Records provided »
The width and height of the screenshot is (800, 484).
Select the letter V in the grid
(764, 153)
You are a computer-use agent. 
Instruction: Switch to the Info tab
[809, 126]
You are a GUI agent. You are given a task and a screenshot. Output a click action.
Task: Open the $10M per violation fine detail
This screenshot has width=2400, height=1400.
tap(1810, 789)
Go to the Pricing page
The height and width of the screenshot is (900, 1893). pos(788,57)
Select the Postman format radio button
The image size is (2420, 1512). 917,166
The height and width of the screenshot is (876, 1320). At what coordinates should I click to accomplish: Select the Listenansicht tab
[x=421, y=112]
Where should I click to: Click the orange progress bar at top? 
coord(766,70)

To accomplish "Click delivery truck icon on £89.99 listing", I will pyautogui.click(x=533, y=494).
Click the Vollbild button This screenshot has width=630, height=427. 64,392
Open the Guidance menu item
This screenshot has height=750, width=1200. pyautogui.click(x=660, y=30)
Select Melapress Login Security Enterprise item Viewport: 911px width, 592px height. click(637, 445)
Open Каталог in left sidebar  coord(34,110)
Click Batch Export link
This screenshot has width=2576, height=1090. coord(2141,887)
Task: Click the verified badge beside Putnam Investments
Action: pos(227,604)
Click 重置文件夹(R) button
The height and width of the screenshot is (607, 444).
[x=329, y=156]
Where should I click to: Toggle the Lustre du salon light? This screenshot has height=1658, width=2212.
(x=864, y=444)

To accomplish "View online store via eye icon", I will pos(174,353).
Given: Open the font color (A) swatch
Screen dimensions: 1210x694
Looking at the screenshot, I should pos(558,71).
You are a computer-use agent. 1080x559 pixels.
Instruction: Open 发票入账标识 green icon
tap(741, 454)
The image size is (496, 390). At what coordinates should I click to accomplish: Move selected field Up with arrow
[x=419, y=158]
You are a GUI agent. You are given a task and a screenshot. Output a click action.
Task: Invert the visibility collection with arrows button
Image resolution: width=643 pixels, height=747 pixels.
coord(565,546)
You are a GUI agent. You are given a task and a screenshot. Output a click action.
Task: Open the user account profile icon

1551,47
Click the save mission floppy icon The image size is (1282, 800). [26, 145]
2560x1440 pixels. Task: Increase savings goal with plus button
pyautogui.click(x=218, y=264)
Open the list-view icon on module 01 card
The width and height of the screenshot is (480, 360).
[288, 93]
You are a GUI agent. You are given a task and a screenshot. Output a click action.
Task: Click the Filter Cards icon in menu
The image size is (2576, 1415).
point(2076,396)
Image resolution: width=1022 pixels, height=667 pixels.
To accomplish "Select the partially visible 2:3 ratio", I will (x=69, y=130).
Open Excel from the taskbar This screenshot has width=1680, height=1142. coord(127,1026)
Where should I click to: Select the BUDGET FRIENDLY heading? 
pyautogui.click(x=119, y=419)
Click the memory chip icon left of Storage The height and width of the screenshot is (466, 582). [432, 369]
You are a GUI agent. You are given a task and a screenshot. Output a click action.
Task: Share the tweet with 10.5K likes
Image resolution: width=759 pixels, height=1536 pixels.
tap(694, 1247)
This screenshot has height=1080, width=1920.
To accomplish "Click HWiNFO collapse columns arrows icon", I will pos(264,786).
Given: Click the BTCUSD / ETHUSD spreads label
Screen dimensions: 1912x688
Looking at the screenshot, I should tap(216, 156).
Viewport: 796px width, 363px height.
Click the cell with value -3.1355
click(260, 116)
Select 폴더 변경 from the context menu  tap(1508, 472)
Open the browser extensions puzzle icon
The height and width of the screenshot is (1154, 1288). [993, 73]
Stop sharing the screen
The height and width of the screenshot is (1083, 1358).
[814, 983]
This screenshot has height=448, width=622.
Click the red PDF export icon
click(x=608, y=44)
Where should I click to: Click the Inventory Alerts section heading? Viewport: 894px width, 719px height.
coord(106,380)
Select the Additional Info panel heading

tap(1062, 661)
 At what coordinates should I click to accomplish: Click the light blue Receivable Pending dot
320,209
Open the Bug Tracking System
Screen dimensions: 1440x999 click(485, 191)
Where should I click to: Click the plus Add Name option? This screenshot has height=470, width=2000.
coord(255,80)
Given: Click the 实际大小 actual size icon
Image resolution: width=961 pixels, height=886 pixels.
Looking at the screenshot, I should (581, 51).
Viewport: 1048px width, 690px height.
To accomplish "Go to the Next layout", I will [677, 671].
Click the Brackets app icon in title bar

Instructions for the task » Return the lines of the listing above exactly as they stand, covering the stretch from the line containing "Open the Guidance menu item" through the line containing "[x=419, y=158]", with both of those lines included.

Answer to the exercise »
Open the Guidance menu item
This screenshot has height=750, width=1200. pyautogui.click(x=660, y=30)
Select Melapress Login Security Enterprise item Viewport: 911px width, 592px height. click(637, 445)
Open Каталог in left sidebar  coord(34,110)
Click Batch Export link
This screenshot has width=2576, height=1090. coord(2141,887)
Task: Click the verified badge beside Putnam Investments
Action: pos(227,604)
Click 重置文件夹(R) button
The height and width of the screenshot is (607, 444).
[x=329, y=156]
Where should I click to: Toggle the Lustre du salon light? This screenshot has height=1658, width=2212.
(x=864, y=444)

To accomplish "View online store via eye icon", I will pos(174,353).
Given: Open the font color (A) swatch
Screen dimensions: 1210x694
Looking at the screenshot, I should pos(558,71).
You are a computer-use agent. 1080x559 pixels.
Instruction: Open 发票入账标识 green icon
tap(741, 454)
The image size is (496, 390). At what coordinates should I click to accomplish: Move selected field Up with arrow
[x=419, y=158]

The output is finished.